The shady trade in American horsemeat

posted by mrgrimm at 11:09 PM on February 4, 2013 [1 favorite]


And it's all over Canada, isn't it?

I've never seen it for sale. We mostly just kill 'em and ship 'em. I'd be very surprised if most Canadians even knew horse slaughter was legal here, let alone that we are the major exporter.
posted by Sys Rq at 8:01 AM on February 5, 2013


Generally, horse meat is eaten in Quebec (they even sell it in the major chain grocery stores sometimes) and not in the rest of Canada.
posted by ssg at 8:56 AM on February 5, 2013 [1 favorite]


On the BBC news website tonite: Findus beef lasagne contained up to 100% horsemeat, FSA says.

Environment Secretary Owen Paterson said the findings were "completely unacceptable", but Findus said it did not believe it was a food safety issue ... The FSA said Findus had tested 18 of its beef lasagne products and found 11 meals containing between 60% and 100% horsemeat. People have been warned not to eat the products, which were made for Findus by French food supplier Comigel ...

The FSA said: "We have no evidence to suggest that this is a food safety risk. However, the FSA has ordered Findus to test the lasagne for the veterinary drug phenylbutazone, or 'bute'. "Animals treated with phenylbutazone are not allowed to enter the food chain as [the drug] may pose a risk to human health.

posted by Wordshore at 3:25 PM on February 7, 2013


"We have no evidence to suggest that this is a food safety risk"

Other than safeguards so lax the wrong fucking animal was in the box you mean?
posted by fullerine at 3:39 PM on February 7, 2013 [7 favorites]


Slaughterhouse and meat firm raided

"A slaughterhouse and a meat firm have been raided by police and food safety officials probing alleged mislabelling of horsemeat as beef.

Peter Boddy Licensed Slaughterhouse, in West Yorkshire, and Farmbox Meats Ltd, Aberystwyth, have had work suspended.

Environment Secretary Owen Paterson said it was unacceptable if UK firms were defrauding the public.

Meanwhile, Waitrose withdrew its Essential British Frozen Beef Meatballs after pork was detected in two batches."
posted by marienbad at 11:51 AM on February 12, 2013




In other meat news: The Meat Industry Now Consumes Four-Fifths of All Antibiotics
posted by homunculus at 5:20 PM on February 13, 2013 [1 favorite]




There were in fact halal meals being provided to UK prisoners that were tainted (with pork of all things!) so I don't think seeking that out would be of any benefit.
posted by longbaugh at 4:18 AM on February 14, 2013


Of course the main problem is clearly identifying the animal on arrival into the slaughterhouse.
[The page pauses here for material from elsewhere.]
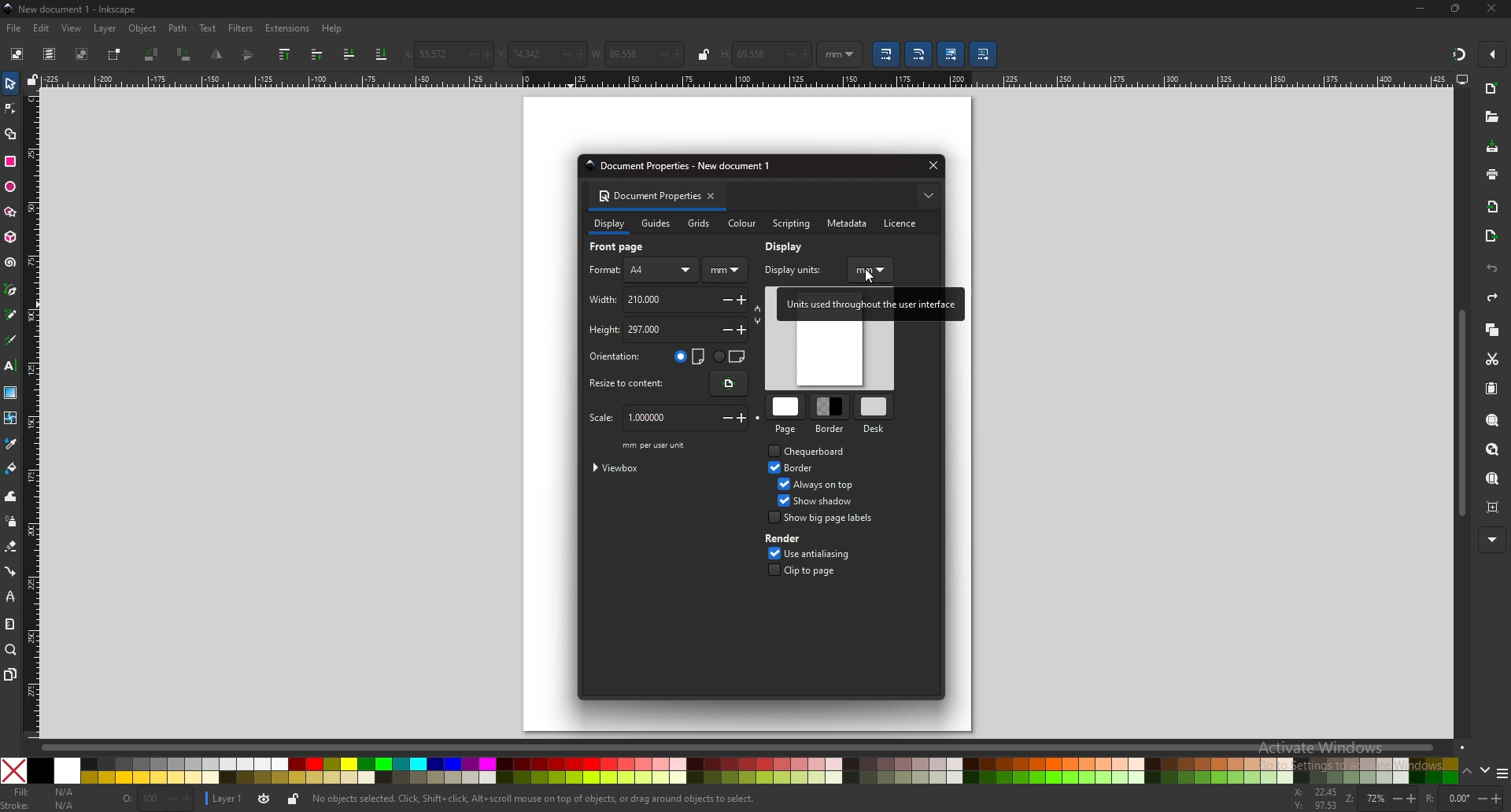  I want to click on close, so click(930, 165).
The FSA is thinking of implementing a new identification system to ease the burden on those responsible for this process.
posted by longbaugh at 4:22 AM on February 14, 2013


I'd like to express my gratitude to the many vegans who haven't enjoyed this as much as is their right to.

when vegetables are more expensive than meat, alarm bells should be going off.
posted by davemee at 6:00 AM on February 18, 2013 [1 favorite]
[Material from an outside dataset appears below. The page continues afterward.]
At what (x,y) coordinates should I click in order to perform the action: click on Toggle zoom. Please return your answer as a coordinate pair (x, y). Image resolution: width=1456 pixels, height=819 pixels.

Häst found in IKEA meatballs
posted by Blazecock Pileon at 3:08 PM on February 25, 2013


Häst found in IKEA meatballs

Hästy very Tästy!
posted by flapjax at midnite at 4:07 PM on February 25, 2013




christ, what a hästekuk.
posted by dunkadunc at 5:17 PM on February 25, 2013


I wanted to take the family out for dinner, but we don't have enough money, so my wife hästekuk.
posted by flapjax at midnite at 1:53 AM on February 26, 2013 [1 favorite]




And that's why we're still number one!